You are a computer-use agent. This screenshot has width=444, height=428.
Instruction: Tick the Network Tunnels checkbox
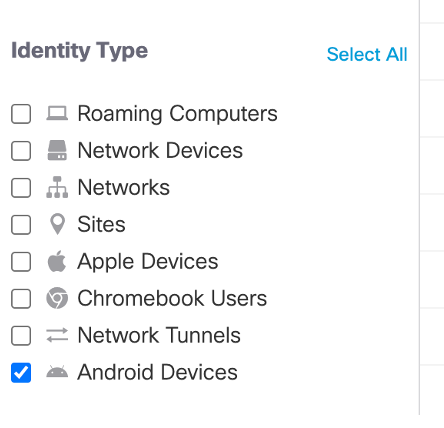pyautogui.click(x=21, y=335)
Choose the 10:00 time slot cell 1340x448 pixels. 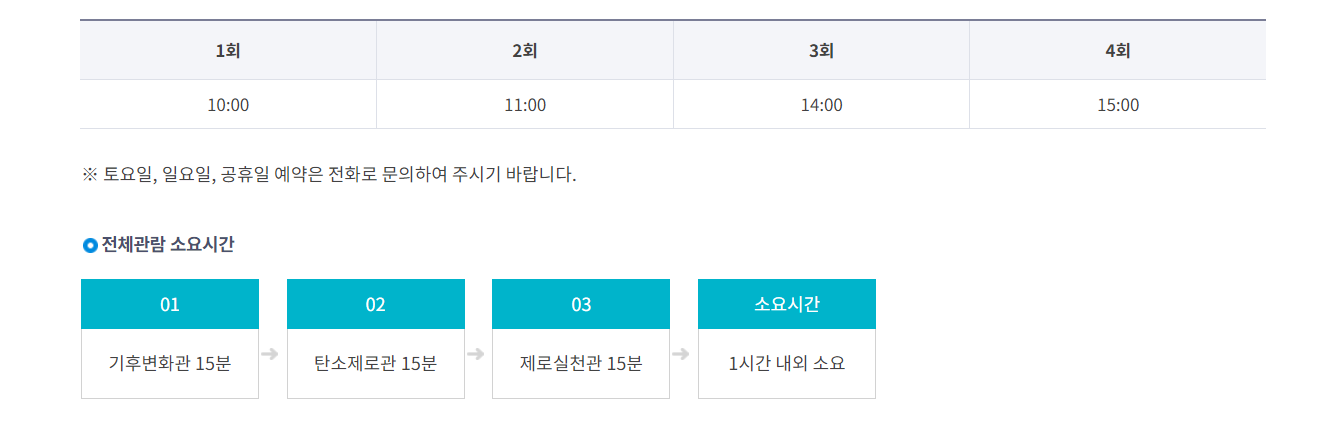228,105
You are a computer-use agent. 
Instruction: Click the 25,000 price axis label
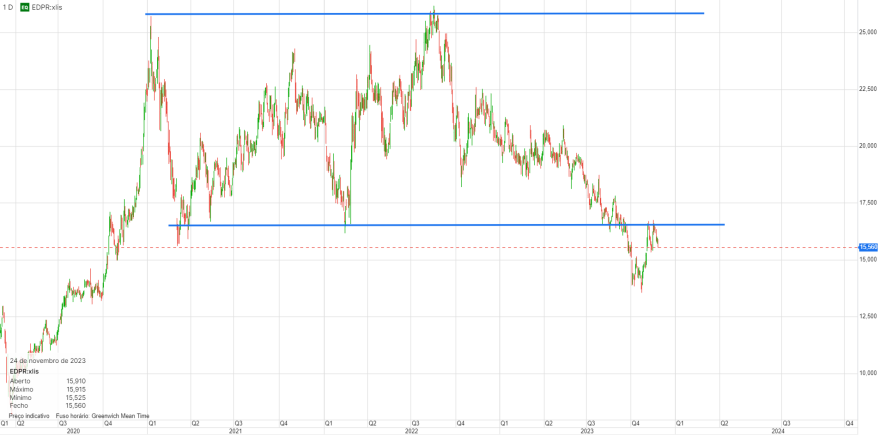(868, 33)
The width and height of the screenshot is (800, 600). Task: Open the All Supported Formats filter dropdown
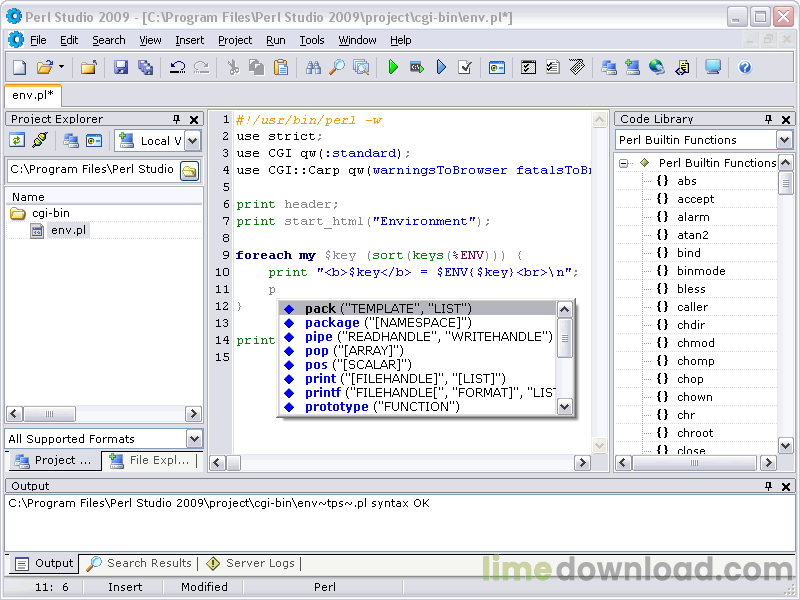[x=194, y=439]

──────────

Once the line containing "Instruction: Click the" is found, transcribe it and every line after it to the end of the records, exactly and with no pictures.

Response area:
Instruction: Click the 25,000 price axis label
(868, 33)
The width and height of the screenshot is (800, 600). Task: Open the All Supported Formats filter dropdown
[x=194, y=439]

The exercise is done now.